The Sapodilla Cayes are a group of small islands located about 20 nautical miles from the coasts of the three countries. Belize and Honduras both claim them in this dispute. Guatemala, for its part, also claims the islands in a separate case it has had pending before the same court against Belize since 2019.
It was precisely this overlap that led Guatemala in 2023 to request permission to join the proceedings between Belize and Honduras, arguing that any ruling by the court on sovereignty over the islands could affect its own rights in the parallel case.
The ICJ concluded that Guatemala met the requirements set out in its statute for authorizing such an intervention, including a “legal interest” of a real and concrete nature based on its own claim of sovereignty over the same islands.
The court also found that this interest could be affected by the final judgment, since it will have to determine who holds sovereignty over a territory also claimed by Guatemala.
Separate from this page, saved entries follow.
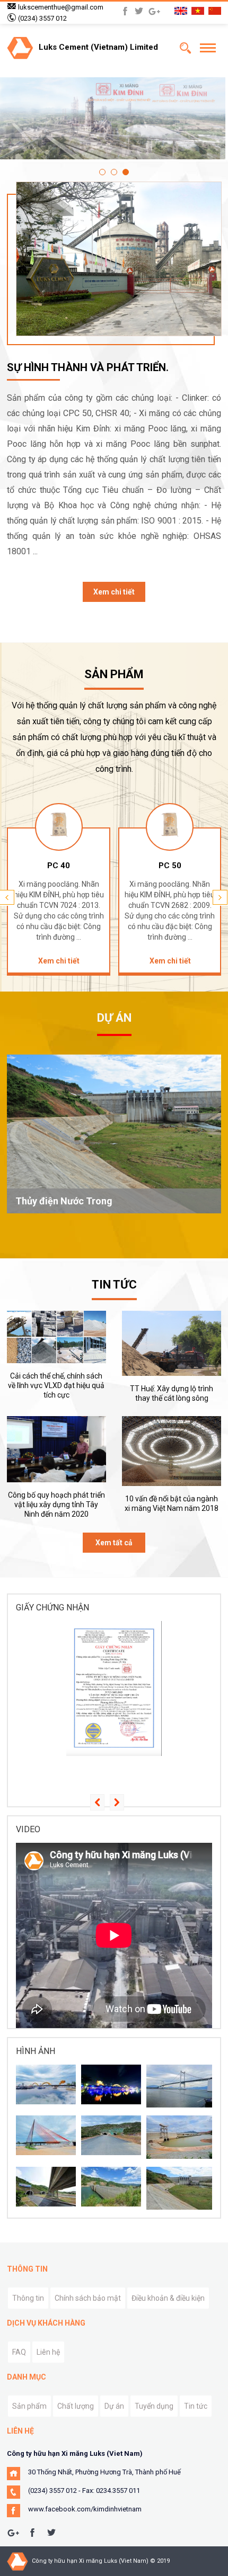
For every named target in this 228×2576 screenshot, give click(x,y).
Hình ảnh (35, 2051)
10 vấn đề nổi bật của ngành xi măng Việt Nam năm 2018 (171, 1503)
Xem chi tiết (114, 592)
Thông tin (28, 2298)
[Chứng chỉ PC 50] (114, 1689)
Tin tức (195, 2406)
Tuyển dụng (154, 2406)
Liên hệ (48, 2352)
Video (28, 1829)
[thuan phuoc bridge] (179, 2086)
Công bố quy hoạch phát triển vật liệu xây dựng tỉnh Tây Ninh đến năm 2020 (56, 1504)
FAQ (19, 2352)
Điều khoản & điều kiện (168, 2298)
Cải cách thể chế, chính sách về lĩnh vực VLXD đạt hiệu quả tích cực (56, 1385)
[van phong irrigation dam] (179, 2137)
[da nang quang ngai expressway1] (111, 2135)
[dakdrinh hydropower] (111, 2186)
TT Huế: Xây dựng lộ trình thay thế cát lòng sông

The ICJ further rejected Honduras’ argument that Article 59 of the statute — which provides that judgments are binding only on the parties to the case — would sufficiently protect Guatemala’s interests.
The court noted that in disputes over territorial sovereignty, that article does not always suffice to protect third states, because a decision on sovereignty necessarily affects all those claiming the same territory.
However, the authorization is not unlimited: the court specified that Guatemala may participate only as a third party, not as a full party to the dispute, and only on the issue of sovereignty over the Sapodilla Cayes and fishing rights in the surrounding waters.
This means Guatemala may present arguments and inform the court of its interests, but it may not seek recognition of its own rights against Belize or Honduras in this proceeding.
Belize brought Honduras before the ICJ in November 2022 after bilateral negotiations failed.
Honduras has claimed the islands since including them in its constitution in 1982, a move Belize rejects, citing more than 150 years of continuous administration by the United Kingdom — the colonial power from which it inherited the territory — and Honduras’ historical lack of objection.
Thursday’s decision is a procedural step and does not resolve who holds sovereignty over the islands, a debate that will take place in a later phase of the proceedings, for which no date has yet been set.